Schlummert ein, ihr matten Augen,
Fallet sanft und selig zu!
Welt, ich bleibe nicht mehr hier,
Hab ich doch kein Teil an dir,
Das der Seele könnte taugen.
Hier muß ich das Elend bauen,
Aber dort, dort werd ich schauen
Süßen Friede, stille Ruh.

„Ich habe genug“ ist eine der meistgespieltesten Kirchenkantaten Johann Sebastian Bachs. Die zentrale Arie „Schlummert ein, ihr matten Augen“ ist als Schlummerarie bekannt, die es zudem für Männer- und Frauenstimme gibt.
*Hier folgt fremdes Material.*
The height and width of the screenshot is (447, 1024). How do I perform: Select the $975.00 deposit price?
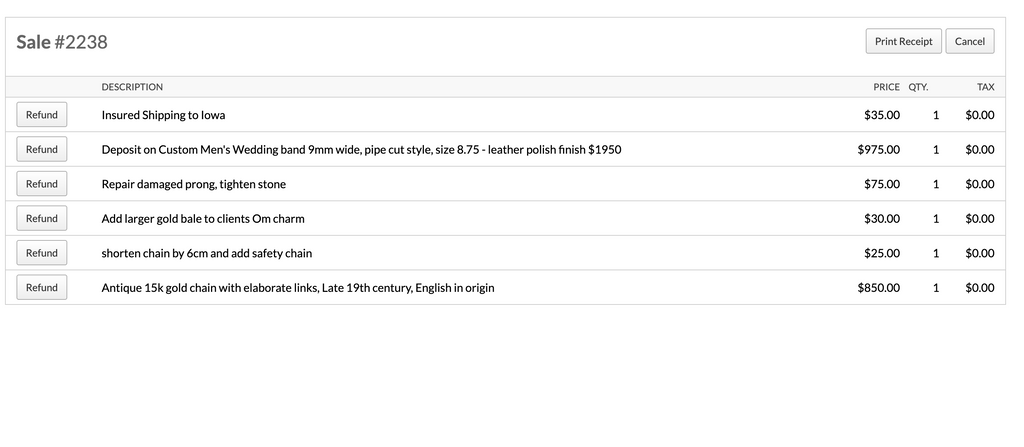pos(878,150)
„Als Bach seine Basskantate „Ich habe genug schrieb“, konnte er nicht mehr auf die freien Formen der älteren deutschen Kirchenkantate zurückgreifen, wie sie z.B. Bruhns verwendet hatte. Seit spätestens 1710 sah eine Cantata im lutherischen Gottesdienst “nicht anders aus als ein Stück aus einer Opera: aus Rezitativen und Arien zusammengesetzt”. So hatte es der Hamburger Pastor Erdmann Neumeister, der “Erfinder” der modernen deutschen Kirchenkantate, von der poetischen Kanzel herab verkündet.“ Kammermusikführer

Wir haben uns für die Aufnahme von Karl Ristenpart und Dietrich Fischer-Dieskau aus dem Jahr 1951 entschieden, die Teil der CD Johann Sebastian Bach Cantatas 56 & 82 ist.

Dietrich Fischer-Dieskau „An den Schlaf“


Dietrich Fischer-Dieskau Bariton, Heribert Reimann Klavier

Schlaf! süßer Schlaf! obwohl dem Tod wie du nichts gleicht,
auf diesem Lager doch willkommen heiß‘ ich dich!
Denn ohne Leben so, wie lieblich lebt es sich!
So weit vom Sterben, ach, wie stirbt es sich so leicht!

Text von Heinrich Meibom (1638-1700) aus dem lateinischen übersetzt von Eduard Mörike, vertont von Hanns Eisler.